This directory contains implementation of the generative model and the classification model for the bacteria genomic dataset that are used in the paper of Ren J, Liu PJ, Fertig E, Snoek J, Poplin R, DePristo MA, Dillon JV, Lakshminarayanan B. Likelihood Ratios for Out-of-Distribution Detection. arXiv preprint arXiv:1906.02845. 2019 Jun 7.
virtualenv -p python3 .
source ./bin/activate
pip install -r genomics_ood/requirements.txt
This directory contains two python scripts: generative.py: build an autoregressive generative model for DNA sequences using LSTM. classifier.py: build a classifier for DNA sequences using ConvNets.

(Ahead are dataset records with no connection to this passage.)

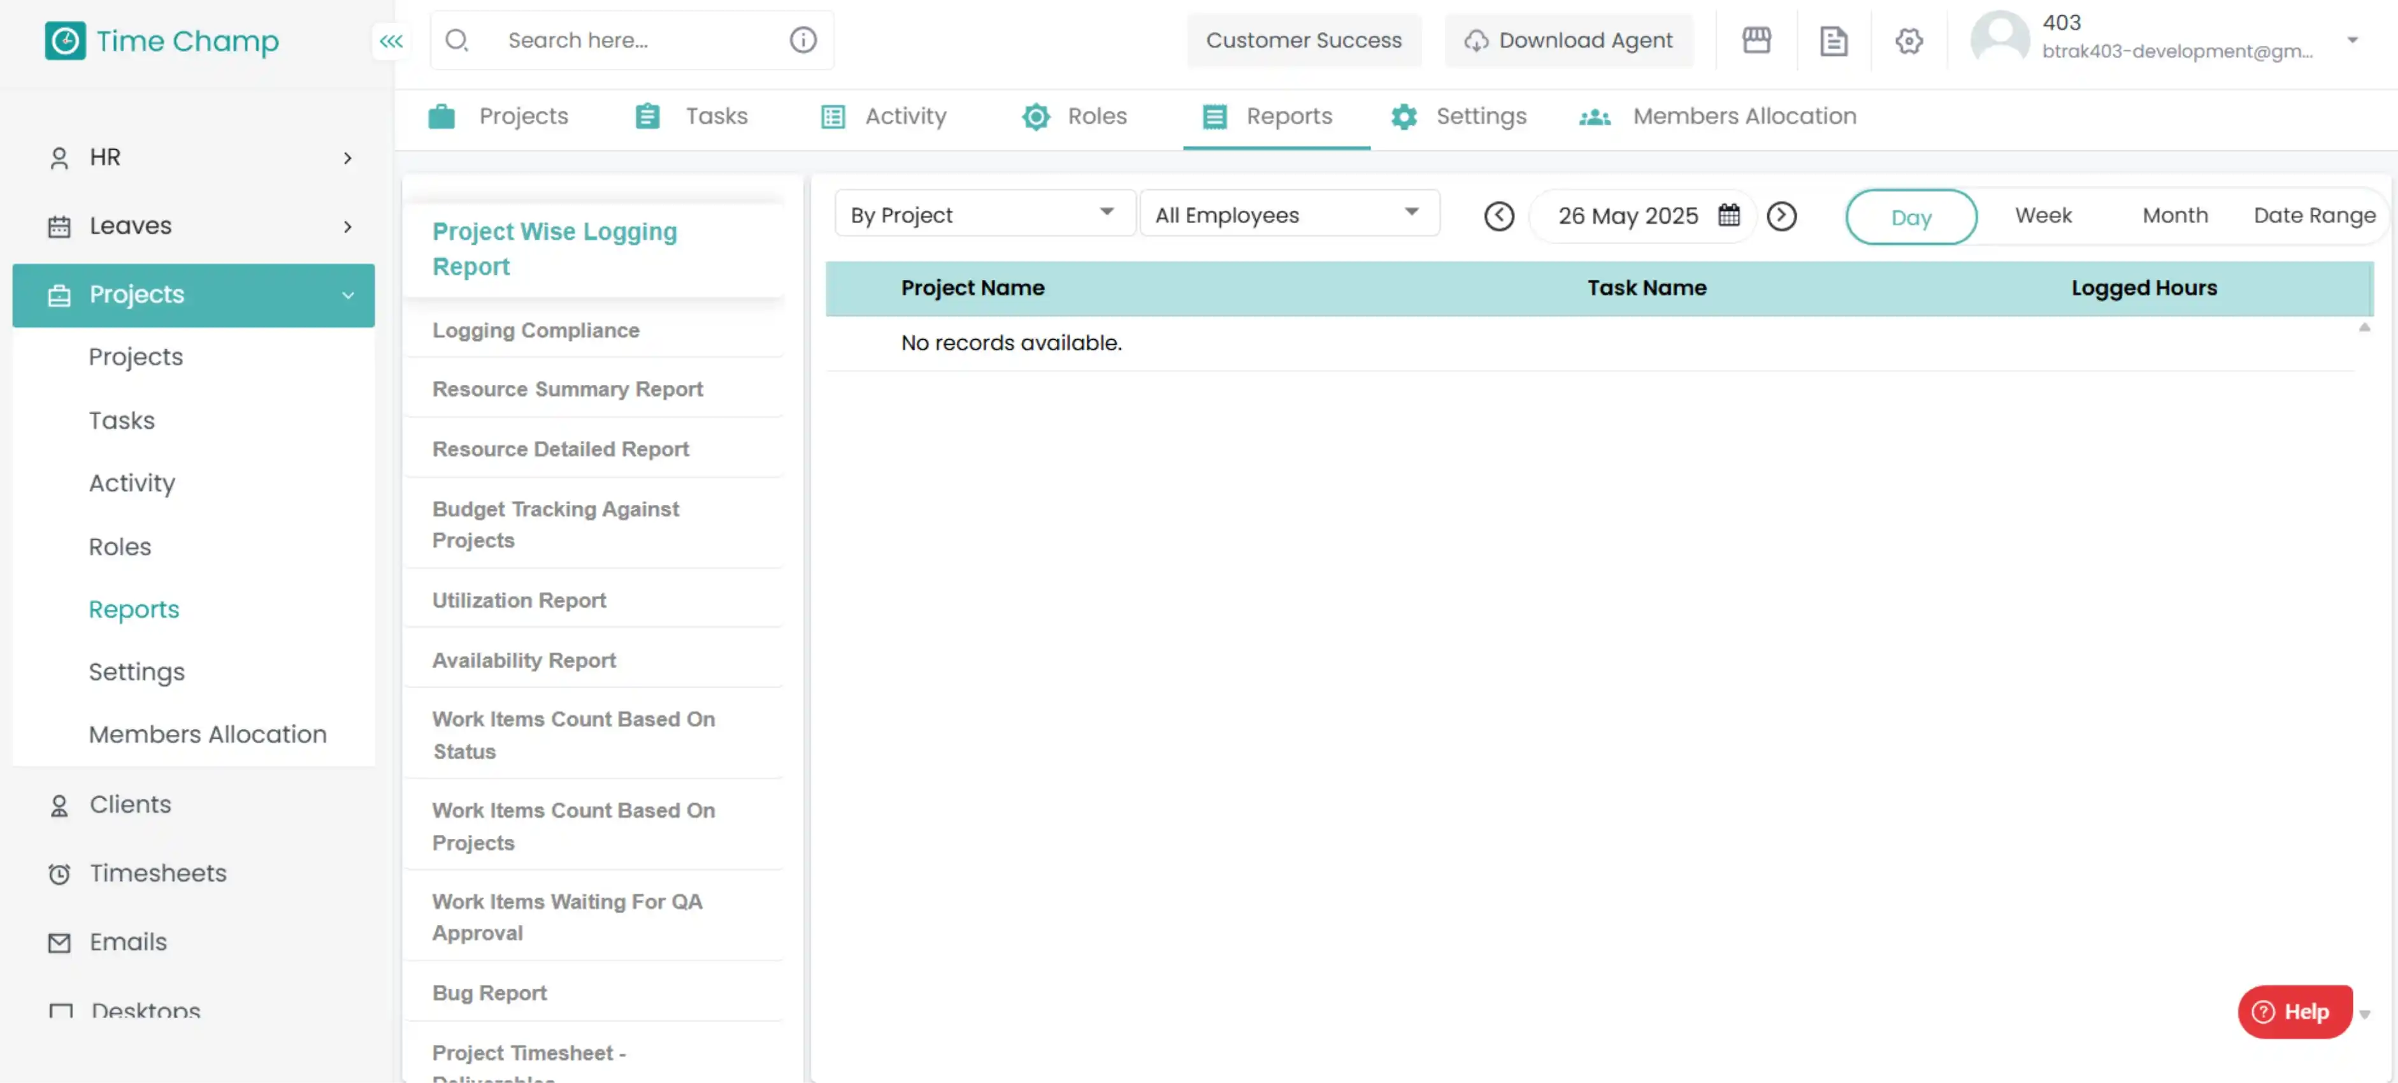Switch to the Members Allocation tab
Image resolution: width=2398 pixels, height=1083 pixels.
point(1743,115)
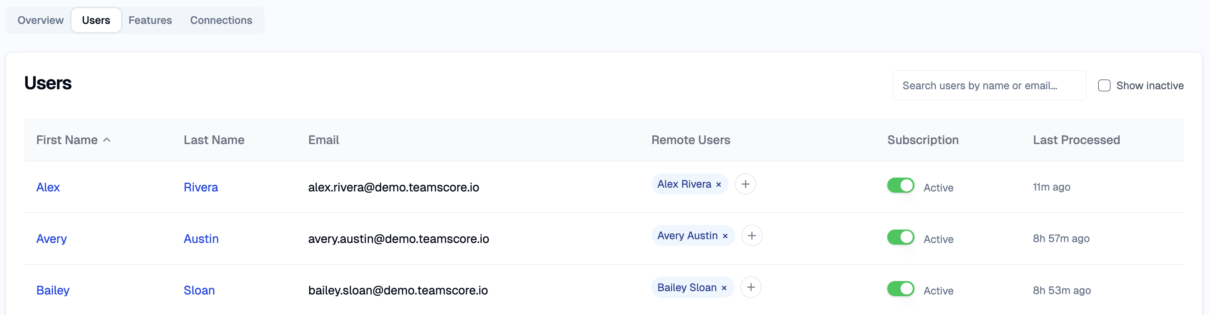The height and width of the screenshot is (315, 1209).
Task: Remove Avery Austin remote user tag
Action: 725,236
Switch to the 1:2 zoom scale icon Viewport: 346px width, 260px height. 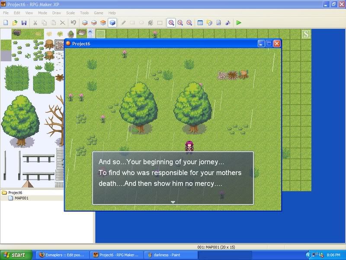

To test the models on a toy dataset,
DATA_DIR=./genomics_ood/test_data
OUT_DIR=./genomics_ood/test_out
python -m genomics_ood.generative \
--hidden_lstm_size=30 \
--val_freq=100 \
--num_steps=1000 \
--in_tr_data_dir=$DATA_DIR/before_2011_in_tr \
--in_val_data_dir=$DATA_DIR/between_2011-2016_in_val \
--ood_val_data_dir=$DATA_DIR/between_2011-2016_ood_val \
--out_dir=$OUT_DIR
python -m genomics_ood.classifier \
--num_motifs=30 \
--val_freq=100 \
--num_steps=1000 \
--in_tr_data_dir=$DATA_DIR/before_2011_in_tr \
--in_val_data_dir=$DATA_DIR/between_2011-2016_in_val \
--ood_val_data_dir=$DATA_DIR/between_2011-2016_ood_val \
--label_dict_file=$DATA_DIR/label_dict.json \
--out_dir=$OUT_DIR
The real bacteria dataset with 10 in-distribtution classes, 60 validation out-of-distribution (OOD) classes, and 60 test OOD classes can be downloaded at Google Drive
To run models on the real dataset, one needs to set DATA_DIR=// and specify the OUT_DIR.
To compute likelihood ratios, we train two generative models using the generative.py. The full model is trained with L2 regularization weight and mutation rate both 0.0. The background model is trained with L2 regularization weight 0.0001 and mutation rate 0.1.